**PROVIDED TEXT:**
Keir Starmer “is clearly bent on signing up to a deal on free movement which could give 80 million younger EU nationals the right to come to this country”, Johnson said, echoing the garbage he peddled about 76 million Turks with their bags packed in 2016. He claimed Starmer had “sacrificed UK fishing interests” by agreeing exactly the same fishing rights that Johnson and David Frost had signed off in 2019.
“Britain will once again be paying countless millions of pounds into EU coffers… what have we got in return?” he asked. Yes, apart from the defence and security pact, access to the £150bn Security Action for Europe (SAFE) arms fund, the vanishing red tape, the e-gates, the protection from steel tariffs and carbon tax and a predicted uplift to the UK economy of up to £25bn a year, what has the EU ever done for us?
Britain was now the “non-voting punk of the EU Commission” Johnson wrote, his use of the Shakespearean slang word for prostitute reminding us that he once accepted £88,000 for a book on the Bard of Avon, toiled on it (according to Dominic Cummings) when he should have been concentrating on the outbreak of Covid-19 and since then has been too idle to finish it.

**WORK TO BE COMPLETED:** Write out the passage on Johnson's attack on Starmer's EU deal word for word, from "Britain was now" to "to finish it.".

Stored records
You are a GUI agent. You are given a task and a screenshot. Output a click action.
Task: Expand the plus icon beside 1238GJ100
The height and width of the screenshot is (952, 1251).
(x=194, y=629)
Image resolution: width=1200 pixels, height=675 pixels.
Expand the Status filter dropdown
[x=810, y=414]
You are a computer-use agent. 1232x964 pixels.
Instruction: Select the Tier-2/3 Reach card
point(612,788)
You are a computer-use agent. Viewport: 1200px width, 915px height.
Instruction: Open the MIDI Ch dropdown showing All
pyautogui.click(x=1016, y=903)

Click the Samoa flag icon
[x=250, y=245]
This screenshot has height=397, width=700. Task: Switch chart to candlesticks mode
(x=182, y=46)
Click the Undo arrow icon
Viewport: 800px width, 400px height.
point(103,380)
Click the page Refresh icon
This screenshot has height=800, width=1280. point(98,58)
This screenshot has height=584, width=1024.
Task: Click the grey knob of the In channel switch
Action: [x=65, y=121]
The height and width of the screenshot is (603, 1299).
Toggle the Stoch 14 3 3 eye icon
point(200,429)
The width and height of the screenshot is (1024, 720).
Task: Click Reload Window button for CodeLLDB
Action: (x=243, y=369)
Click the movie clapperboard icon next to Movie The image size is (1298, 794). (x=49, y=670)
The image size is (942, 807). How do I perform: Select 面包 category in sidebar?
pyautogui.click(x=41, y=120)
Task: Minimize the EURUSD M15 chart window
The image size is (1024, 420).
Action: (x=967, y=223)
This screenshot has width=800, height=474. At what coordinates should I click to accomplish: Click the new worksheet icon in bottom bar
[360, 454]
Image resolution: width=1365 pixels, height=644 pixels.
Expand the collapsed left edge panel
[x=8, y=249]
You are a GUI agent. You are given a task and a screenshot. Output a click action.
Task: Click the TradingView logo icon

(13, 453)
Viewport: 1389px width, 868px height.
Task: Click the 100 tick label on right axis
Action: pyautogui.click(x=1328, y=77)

**RESULT BELOW:**
Britain was now the “non-voting punk of the EU Commission” Johnson wrote, his use of the Shakespearean slang word for prostitute reminding us that he once accepted £88,000 for a book on the Bard of Avon, toiled on it (according to Dominic Cummings) when he should have been concentrating on the outbreak of Covid-19 and since then has been too idle to finish it.